Exercise aim:
Nothing but the lines from the one containing "Instruction: Visit the @h.a tagged profile" through the one containing "Task: Hide the Contents box", both included, should be given again, each exactly as written below.

━━━━━ Excerpted records ━━━━━

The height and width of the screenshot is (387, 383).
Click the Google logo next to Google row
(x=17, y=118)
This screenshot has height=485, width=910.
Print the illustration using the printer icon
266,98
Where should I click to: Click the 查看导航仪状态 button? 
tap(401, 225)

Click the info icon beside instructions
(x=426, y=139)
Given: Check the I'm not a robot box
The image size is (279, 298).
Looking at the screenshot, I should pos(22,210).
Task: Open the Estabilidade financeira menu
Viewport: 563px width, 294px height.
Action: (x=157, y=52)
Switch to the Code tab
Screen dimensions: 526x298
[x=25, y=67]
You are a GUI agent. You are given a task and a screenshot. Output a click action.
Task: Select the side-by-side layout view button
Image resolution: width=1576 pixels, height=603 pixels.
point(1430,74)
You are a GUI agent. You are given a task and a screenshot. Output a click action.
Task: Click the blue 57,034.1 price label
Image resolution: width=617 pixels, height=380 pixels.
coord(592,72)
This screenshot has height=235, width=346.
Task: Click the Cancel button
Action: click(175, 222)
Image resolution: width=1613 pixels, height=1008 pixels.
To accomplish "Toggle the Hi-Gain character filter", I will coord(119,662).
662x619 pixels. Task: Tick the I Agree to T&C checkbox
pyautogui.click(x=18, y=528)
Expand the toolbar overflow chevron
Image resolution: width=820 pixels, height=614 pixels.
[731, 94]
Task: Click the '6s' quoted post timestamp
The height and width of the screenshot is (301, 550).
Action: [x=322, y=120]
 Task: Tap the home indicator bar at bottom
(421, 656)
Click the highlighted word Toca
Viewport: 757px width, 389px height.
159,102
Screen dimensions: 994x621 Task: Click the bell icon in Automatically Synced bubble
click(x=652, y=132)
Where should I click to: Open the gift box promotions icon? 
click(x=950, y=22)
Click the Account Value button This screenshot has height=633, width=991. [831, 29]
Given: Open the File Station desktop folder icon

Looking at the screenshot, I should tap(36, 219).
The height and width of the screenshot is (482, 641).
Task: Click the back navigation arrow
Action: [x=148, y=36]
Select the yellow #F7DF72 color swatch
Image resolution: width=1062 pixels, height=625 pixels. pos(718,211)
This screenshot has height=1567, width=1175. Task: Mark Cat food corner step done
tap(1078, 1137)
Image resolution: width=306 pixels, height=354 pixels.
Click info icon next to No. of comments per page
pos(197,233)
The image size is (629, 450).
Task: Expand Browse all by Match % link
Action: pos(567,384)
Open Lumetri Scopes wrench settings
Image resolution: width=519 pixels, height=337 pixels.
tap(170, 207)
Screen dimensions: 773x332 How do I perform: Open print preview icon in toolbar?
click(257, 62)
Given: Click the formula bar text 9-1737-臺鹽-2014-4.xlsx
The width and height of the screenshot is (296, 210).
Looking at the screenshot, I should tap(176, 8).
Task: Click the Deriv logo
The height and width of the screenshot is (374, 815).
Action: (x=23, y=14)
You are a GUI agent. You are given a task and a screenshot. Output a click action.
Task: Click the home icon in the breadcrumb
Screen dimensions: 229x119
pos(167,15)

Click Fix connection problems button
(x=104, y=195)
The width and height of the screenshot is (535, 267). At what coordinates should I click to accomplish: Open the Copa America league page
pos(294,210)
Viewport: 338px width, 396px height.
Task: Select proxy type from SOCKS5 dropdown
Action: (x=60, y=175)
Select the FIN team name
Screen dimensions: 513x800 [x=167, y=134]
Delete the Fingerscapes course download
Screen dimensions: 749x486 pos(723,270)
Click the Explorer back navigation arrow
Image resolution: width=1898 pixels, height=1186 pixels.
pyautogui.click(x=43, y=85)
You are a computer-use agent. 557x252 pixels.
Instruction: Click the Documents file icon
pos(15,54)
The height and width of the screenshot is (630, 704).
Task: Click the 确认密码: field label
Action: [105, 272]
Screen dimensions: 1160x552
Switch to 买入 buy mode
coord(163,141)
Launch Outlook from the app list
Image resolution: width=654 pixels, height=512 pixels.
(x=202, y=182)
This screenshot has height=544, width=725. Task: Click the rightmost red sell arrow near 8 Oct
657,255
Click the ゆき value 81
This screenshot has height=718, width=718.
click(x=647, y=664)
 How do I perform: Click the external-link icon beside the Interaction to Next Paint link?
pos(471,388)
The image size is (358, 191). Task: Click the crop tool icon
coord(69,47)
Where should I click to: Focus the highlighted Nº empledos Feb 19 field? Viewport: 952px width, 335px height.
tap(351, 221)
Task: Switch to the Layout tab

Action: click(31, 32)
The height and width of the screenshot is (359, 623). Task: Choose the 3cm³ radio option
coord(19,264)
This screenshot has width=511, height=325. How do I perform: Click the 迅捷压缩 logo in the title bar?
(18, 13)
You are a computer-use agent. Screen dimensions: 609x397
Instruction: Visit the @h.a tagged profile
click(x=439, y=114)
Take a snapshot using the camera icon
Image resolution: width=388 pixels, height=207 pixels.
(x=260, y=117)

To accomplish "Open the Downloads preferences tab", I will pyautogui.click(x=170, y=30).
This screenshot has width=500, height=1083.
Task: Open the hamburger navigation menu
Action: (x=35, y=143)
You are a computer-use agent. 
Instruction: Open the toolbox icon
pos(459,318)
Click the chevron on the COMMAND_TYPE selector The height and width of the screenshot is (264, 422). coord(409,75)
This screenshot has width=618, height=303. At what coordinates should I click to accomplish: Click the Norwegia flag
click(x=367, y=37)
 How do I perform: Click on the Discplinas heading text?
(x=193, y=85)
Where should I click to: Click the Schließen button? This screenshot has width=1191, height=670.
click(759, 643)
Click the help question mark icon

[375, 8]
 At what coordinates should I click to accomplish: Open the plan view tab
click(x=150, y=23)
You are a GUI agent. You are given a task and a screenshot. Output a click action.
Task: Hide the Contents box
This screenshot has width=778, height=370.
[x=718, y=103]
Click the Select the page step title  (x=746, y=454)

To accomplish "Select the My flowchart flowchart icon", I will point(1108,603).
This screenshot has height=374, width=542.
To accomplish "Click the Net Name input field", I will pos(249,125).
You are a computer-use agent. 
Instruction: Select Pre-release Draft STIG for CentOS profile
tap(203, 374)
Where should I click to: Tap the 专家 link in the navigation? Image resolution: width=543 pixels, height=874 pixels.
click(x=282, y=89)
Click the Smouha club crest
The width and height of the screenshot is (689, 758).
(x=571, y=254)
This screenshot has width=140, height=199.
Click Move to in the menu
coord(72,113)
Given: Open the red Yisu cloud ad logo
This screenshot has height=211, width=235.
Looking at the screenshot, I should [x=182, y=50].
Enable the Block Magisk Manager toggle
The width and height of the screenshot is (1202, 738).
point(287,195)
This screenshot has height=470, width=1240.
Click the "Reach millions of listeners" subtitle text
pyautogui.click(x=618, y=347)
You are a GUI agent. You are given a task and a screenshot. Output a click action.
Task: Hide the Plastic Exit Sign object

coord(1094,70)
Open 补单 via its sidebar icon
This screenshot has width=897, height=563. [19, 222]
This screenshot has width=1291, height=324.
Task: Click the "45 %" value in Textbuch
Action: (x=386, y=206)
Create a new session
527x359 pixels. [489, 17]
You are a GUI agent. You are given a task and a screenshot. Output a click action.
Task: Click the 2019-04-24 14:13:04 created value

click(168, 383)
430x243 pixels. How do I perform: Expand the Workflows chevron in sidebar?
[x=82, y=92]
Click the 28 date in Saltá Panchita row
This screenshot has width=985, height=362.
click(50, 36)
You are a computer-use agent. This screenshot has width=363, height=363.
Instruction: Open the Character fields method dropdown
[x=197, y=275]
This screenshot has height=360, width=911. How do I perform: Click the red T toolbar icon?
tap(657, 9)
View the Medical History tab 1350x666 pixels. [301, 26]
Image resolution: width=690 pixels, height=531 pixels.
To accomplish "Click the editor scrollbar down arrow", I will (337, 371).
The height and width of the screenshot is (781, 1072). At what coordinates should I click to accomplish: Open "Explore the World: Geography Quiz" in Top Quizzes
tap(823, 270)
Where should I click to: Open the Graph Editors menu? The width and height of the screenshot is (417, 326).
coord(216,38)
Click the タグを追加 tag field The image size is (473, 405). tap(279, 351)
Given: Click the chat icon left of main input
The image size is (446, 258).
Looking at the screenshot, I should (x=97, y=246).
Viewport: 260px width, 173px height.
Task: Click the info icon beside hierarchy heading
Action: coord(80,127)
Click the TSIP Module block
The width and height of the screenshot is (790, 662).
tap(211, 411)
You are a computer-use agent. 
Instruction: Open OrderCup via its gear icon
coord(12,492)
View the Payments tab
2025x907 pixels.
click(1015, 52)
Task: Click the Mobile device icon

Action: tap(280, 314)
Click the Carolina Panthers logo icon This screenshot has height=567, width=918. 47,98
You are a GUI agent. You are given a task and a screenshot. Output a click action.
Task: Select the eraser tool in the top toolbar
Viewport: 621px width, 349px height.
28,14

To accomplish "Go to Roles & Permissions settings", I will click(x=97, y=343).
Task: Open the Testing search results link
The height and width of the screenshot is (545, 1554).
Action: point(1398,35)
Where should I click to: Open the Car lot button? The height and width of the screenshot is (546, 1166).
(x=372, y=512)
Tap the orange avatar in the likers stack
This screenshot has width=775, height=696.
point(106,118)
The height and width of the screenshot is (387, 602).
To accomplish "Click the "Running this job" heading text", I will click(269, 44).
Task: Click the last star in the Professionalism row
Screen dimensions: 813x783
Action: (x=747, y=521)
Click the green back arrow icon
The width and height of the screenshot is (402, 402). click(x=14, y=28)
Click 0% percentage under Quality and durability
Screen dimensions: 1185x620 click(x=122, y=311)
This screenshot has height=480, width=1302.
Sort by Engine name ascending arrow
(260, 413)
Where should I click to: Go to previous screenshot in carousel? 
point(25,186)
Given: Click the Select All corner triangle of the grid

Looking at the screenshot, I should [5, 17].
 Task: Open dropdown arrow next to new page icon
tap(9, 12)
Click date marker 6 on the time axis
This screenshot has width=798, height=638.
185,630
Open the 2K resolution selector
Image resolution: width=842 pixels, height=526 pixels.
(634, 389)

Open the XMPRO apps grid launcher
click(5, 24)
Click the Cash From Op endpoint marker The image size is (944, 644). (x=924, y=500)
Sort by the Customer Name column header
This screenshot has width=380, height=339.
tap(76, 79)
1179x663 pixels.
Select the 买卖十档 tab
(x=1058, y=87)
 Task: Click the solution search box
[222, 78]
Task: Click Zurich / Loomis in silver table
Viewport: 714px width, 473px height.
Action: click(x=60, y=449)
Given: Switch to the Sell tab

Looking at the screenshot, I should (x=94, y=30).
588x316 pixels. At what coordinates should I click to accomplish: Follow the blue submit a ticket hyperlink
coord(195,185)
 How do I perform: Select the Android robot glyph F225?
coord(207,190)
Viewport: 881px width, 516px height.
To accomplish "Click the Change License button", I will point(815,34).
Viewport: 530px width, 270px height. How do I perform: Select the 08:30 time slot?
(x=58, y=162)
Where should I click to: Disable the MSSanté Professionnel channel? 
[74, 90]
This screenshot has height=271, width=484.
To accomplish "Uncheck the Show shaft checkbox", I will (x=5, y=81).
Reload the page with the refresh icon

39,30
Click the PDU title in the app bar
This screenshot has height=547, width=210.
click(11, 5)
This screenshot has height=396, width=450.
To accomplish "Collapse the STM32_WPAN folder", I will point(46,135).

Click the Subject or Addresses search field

━━━━━

Problem solution:
Instruction: Visit the @h.a tagged profile
click(x=439, y=114)
Take a snapshot using the camera icon
Image resolution: width=388 pixels, height=207 pixels.
(x=260, y=117)

To accomplish "Open the Downloads preferences tab", I will pyautogui.click(x=170, y=30).
This screenshot has width=500, height=1083.
Task: Open the hamburger navigation menu
Action: (x=35, y=143)
You are a computer-use agent. 
Instruction: Open the toolbox icon
pos(459,318)
Click the chevron on the COMMAND_TYPE selector The height and width of the screenshot is (264, 422). coord(409,75)
This screenshot has width=618, height=303. At what coordinates should I click to accomplish: Click the Norwegia flag
click(x=367, y=37)
 How do I perform: Click on the Discplinas heading text?
(x=193, y=85)
Where should I click to: Click the Schließen button? This screenshot has width=1191, height=670.
click(759, 643)
Click the help question mark icon

[375, 8]
 At what coordinates should I click to accomplish: Open the plan view tab
click(x=150, y=23)
You are a GUI agent. You are given a task and a screenshot. Output a click action.
Task: Hide the Contents box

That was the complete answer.